Le Sénégal devrait observer de près ce qui se joue au Bénin en termes de partenariat stratégique sécuritaire. Les menaces des groupes armés terroristes se précisent, notamment à l’Est et appelle une réponse efficace et coordonnée.
Comme aucun pays ne peut seul agir contre le terrorisme, les partenariats sécuritaires de grande envergure sont une piste à privilégier sur les fronts militaires et diplomatiques dans l’espace CEDEAO. Le cas du Bénin est intéressant à ce sujet.
Toute la bande sahélo-soudanienne fait face au défi du terrorisme dont les capacités et les menaces ne cessent de s’accroitre. A l’instar des pays voisins des dictatures de l’AES, depuis 2021, le Nord du Bénin subit une pression accrue de la part des groupes djihadistes sahéliens. Le pays fait effectivement partie de la zone d’influence et d’opération ciblée par ces derniers, qui sont parvenus à étendre leur contrôle sur des régions entières au Sud du Burkina Faso et du Niger. Faute d’action significative des autorités de ces pays, les terroristes de l’Etat islamique et du JNIM circulent librement dans ces zones peu surveillées et/ou administrées à partir desquelles ils projettent leurs forces au Bénin. Ces derniers mois, une multiplication des attaques a été observée sur le sol béninois, ciblant aussi bien les forces de sécurité que les civils. Si les terroristes n’occupent pas de position permanente au Bénin, leur capacité de nuisance reste importante, en témoigne l’attaque menée par le JNIM contre un site militaire de la Pendjari (Nord) le 8 février, tuant une trentaine de soldats béninois.
A l’heure actuelle, on estime que 83% des Béninois sont préoccupés par la dégradation de la situation sécuritaire régionale. Face à cela, le gouvernement béninois a entrepris de renforcer sa stratégie de défense et d’intensifier la lutte contre le terrorisme. Les effectifs de l’armée ont augmenté de manière significative, passant de 7500 à 12 300 soldats entre 2022 et 2024 et le budget alloué à la défense a été porté à 90 milliards FCFA (contre 60 milliards). Le Bénin a également cherché à renforcer son arsenal et à moderniser ses capacités de renseignement, en achetant des véhicules blindés (VAB), des drones, des hélicoptères auprès d’opérateurs français notamment. Malgré ses investissements, les bilans meurtriers des dernières attaques terroristes ont poussé les autorités à entamer une révision de l’opération de lutte anti-terroriste Mirador mobilisant 3000 hommes au Nord du pays depuis 2022.
LE DEVELOPPEMENT DES PARTENARIATS INTERNATIONAUX DANS LA CEDEAO
Dans ce contexte tendu, le gouvernement béninois a entrepris de renforcer ses relations avec plusieurs partenaires internationaux, comme du reste le Sénégal l’a toujours fait avec la France, les USA, la Grande Bretagne ou le Canada. Le Bénin collabore historiquement avec les Etats-Unis dans le domaine de la sécurité et de la défense. Les forces béninoises qui bénéficient des formations américaines sur la sécurité frontalière (programme BORSEC) mènent des exercices interarmées de lutte contre le terrorisme avec le Commandement des opérations spéciales des forces africaines.
☆ ☆ ☆
(EXERCICE ÉCRIT)
Recopiez mot pour mot le passage du texte sur la sécurité au Bénin qui va de « Le Sénégal devrait » jusqu'à « efficace et coordonnée. ». On n'a pas besoin des enregistrements.

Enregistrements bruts
☆ ☆ ☆
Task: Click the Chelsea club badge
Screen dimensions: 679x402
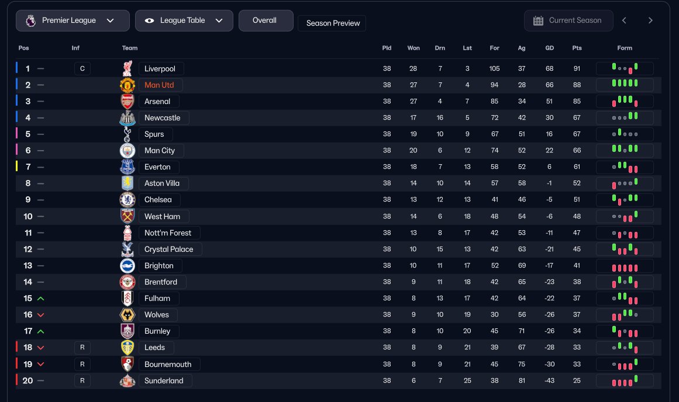Action: click(x=127, y=200)
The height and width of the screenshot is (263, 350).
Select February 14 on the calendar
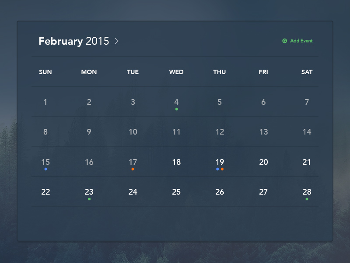point(307,132)
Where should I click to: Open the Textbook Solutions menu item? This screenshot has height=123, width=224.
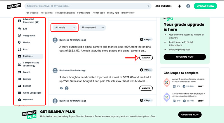tap(65, 13)
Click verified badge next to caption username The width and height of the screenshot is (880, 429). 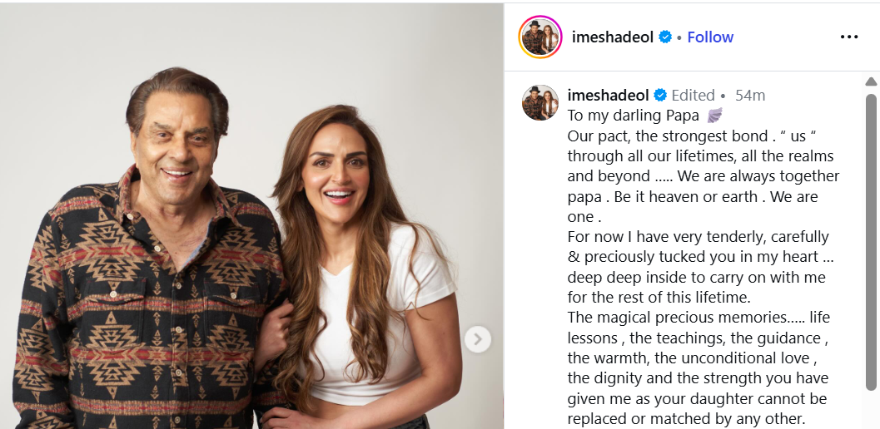click(660, 96)
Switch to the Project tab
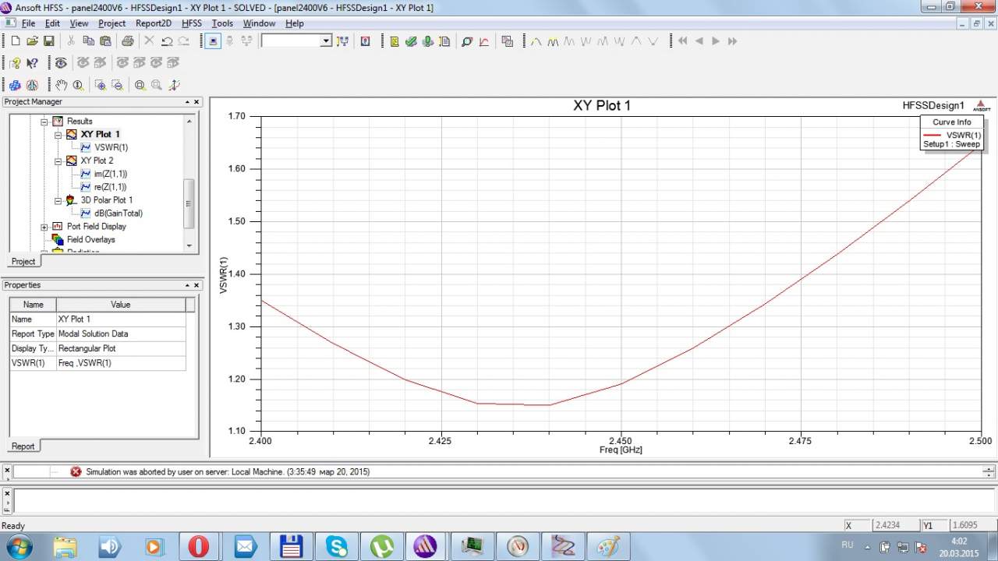Screen dimensions: 998x561 (23, 262)
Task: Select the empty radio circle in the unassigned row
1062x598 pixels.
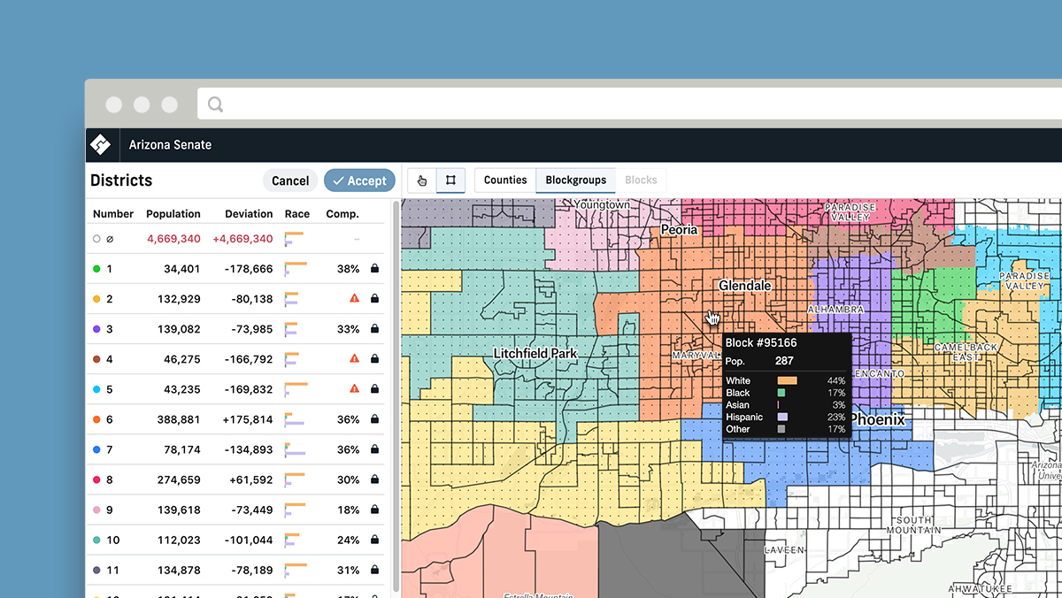Action: click(x=96, y=238)
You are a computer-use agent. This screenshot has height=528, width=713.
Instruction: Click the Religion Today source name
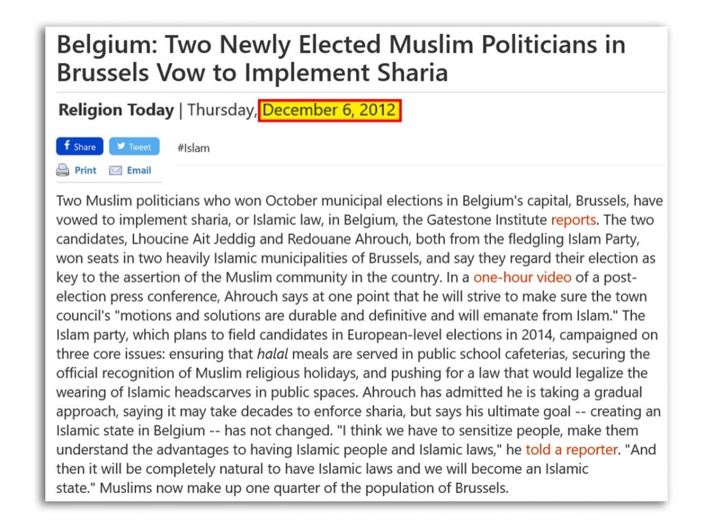coord(116,111)
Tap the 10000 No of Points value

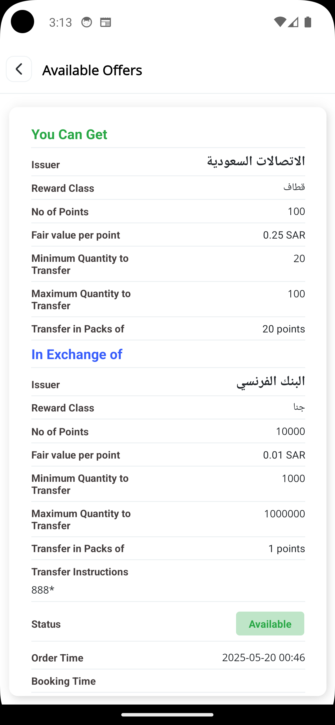290,432

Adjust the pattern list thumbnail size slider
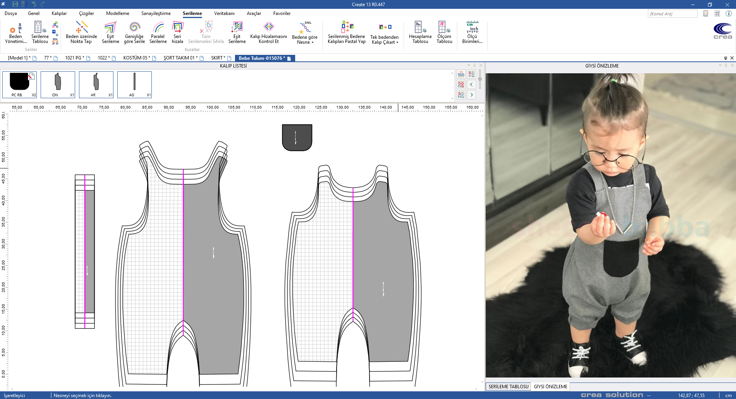tap(480, 79)
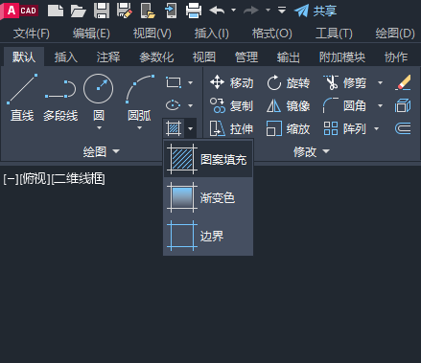
Task: Pick the Copy (复制) tool
Action: tap(232, 105)
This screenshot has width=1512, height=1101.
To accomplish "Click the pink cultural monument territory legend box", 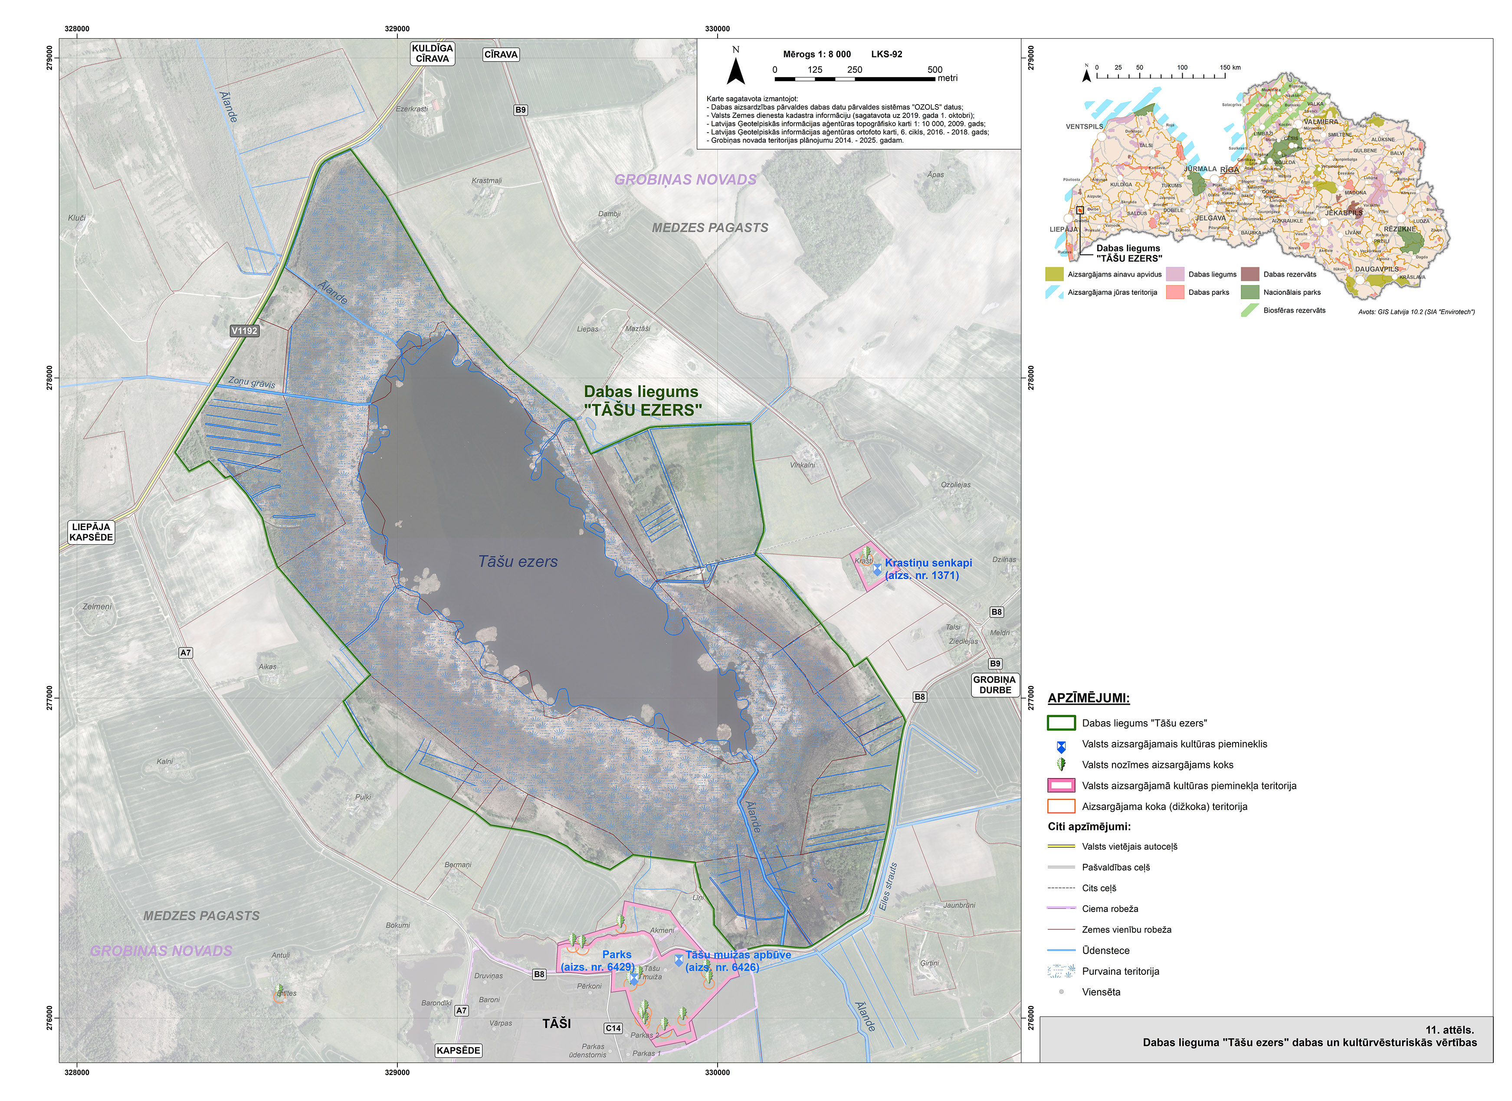I will (x=1061, y=786).
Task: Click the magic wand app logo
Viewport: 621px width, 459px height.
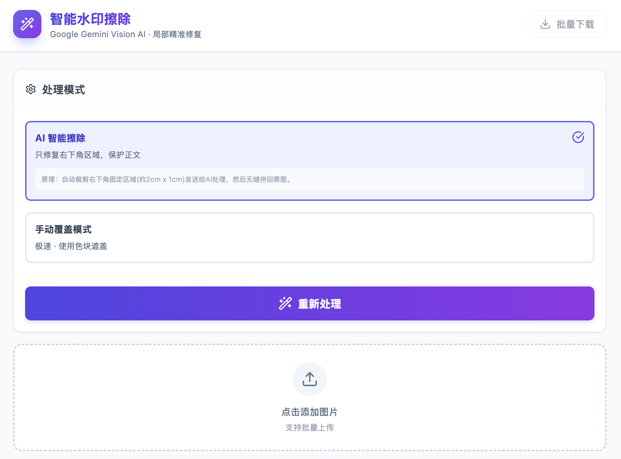Action: (x=27, y=24)
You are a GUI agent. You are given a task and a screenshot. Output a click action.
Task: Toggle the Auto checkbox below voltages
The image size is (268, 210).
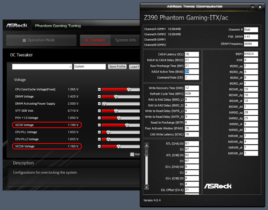(x=132, y=154)
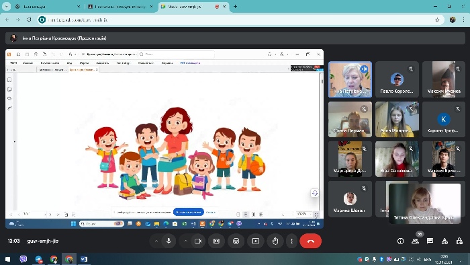
Task: Leave the call with red hang-up button
Action: (x=310, y=241)
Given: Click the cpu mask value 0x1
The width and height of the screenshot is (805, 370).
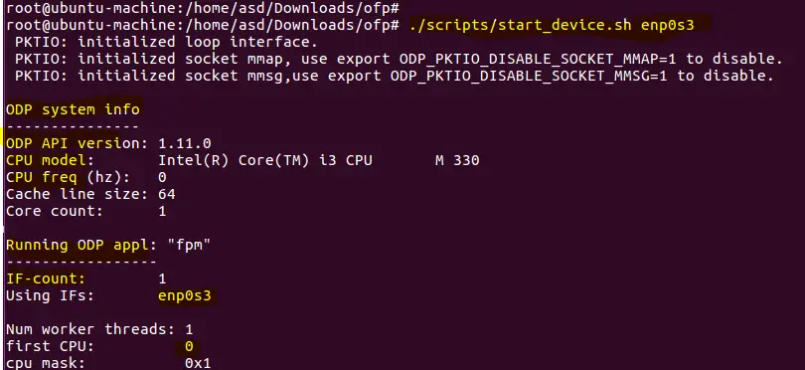Looking at the screenshot, I should (198, 363).
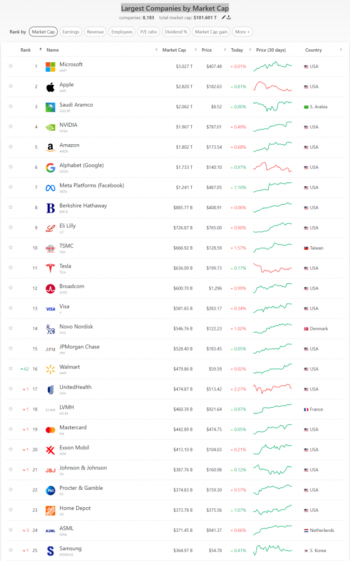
☆ ☆ ☆
(TÂCHE FAITE)
Le Sénégal devrait observer de près ce qui se joue au Bénin en termes de partenariat stratégique sécuritaire. Les menaces des groupes armés terroristes se précisent, notamment à l’Est et appelle une réponse efficace et coordonnée.